La spiritualisme de Joseph de Maistre parut à tel point réactionnaire que l'auteur des Soirées de Saint-Pétersbourg fut considéré comme une sorte de Voltaire retourné. Attaché aux préjugés de l'ancien régime : religion, patriciat, monarchie absolue ; fermement hostile aux idées matérialistes, démocratiques et républicaines, il semble incarner en effet l'esprit absolutiste et mystique des temps passés et défendre les ruines de la société féodale contre l'envahissement des foules égalitaires. Il méprise le peuple, « toujours enfant, « toujours fou, toujours absent ». Il méprise l'individu, toujours préoccupé de ses droits, jamais de ses devoirs. Il ne croit pas à la grandeur de l' « esprit européen » ; avec un entêtement passionné, il reste Français traditionaliste. De toutes ses forces, mais en apparence seulement, il est le laudator temporis acti. Son système moral et politique ne comporte aucune innovation : la société sera sauvée par la religion chrétienne et par la monarchie absolue.
Comme Faust perdu dans la contemplation du grand livre de la Nature, nous discernons avec une infaillible sûreté les lois qui nous mènent. Avec plus d'orgueil que lui nous additionnons nos découvertes. La vie n'a plus de secret pour nous. Nous la voyons circuler dans les recoins les plus intimes de l'âme. Nous la devinons sous la matière la plus inerte. Elle est si bien analysée, étudiée et comprise qu'on peut la suspendre, l'agrandir, la transformer à volonté. L'homme est devenu véritablement le collaborateur de Dieu. Les inventions modernes doivent suppléer aux oublis de la création. La vie terrestre s'augmente de la vie puissante et sans cesse plus perfectionnée des machines.
Oui, les hommes ont pu croire un moment qu'un labeur ininterrompu leur livrerait la vérité suprême et toutes les autres vérités, — morales, sociales, politiques — qui doivent en sortir. Confondant le moyen et le but, ils ont adoré cette science par laquelle ils espéraient apprendre les mystères insondables. Le culte qui enseigne l'existence d'un Dieu invisible et omnipotent est moins trompeur que la religion scientifique.

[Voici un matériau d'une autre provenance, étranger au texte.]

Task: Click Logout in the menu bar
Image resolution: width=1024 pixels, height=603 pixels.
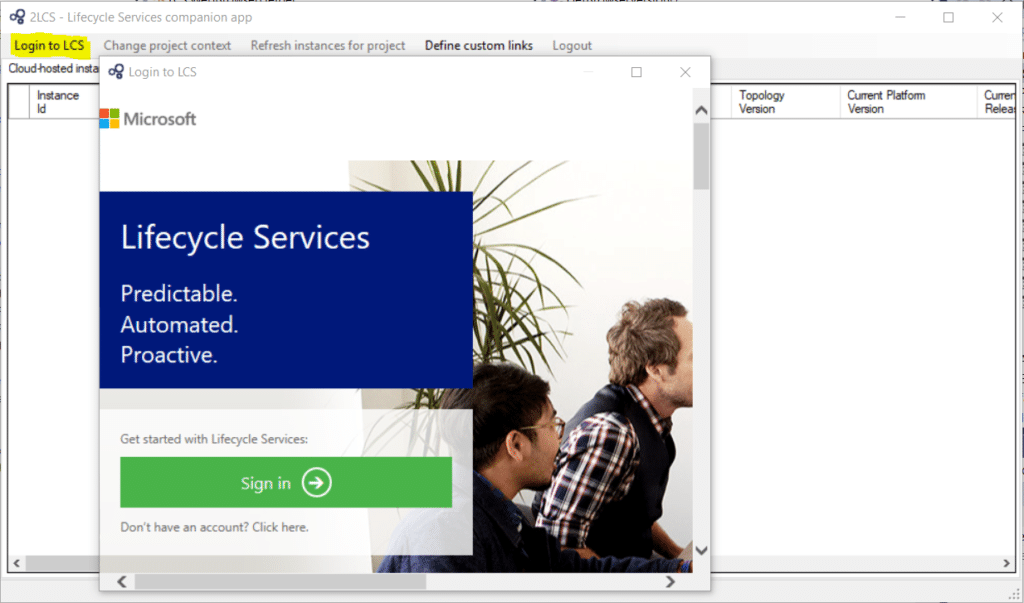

L'individu est de moins en moins disposé à se soumettre à l'autorité d'autrui. Dans les grands pays les forces intellectuelles sont presque toujours en opposition avec le pouvoir exécutif. Et si les gouvernements résistent à leurs adversaires, c'est que ceux-ci par suite même de leur état anarchique — qui entraîne une divergence extrême d'opinions — restent impuissants.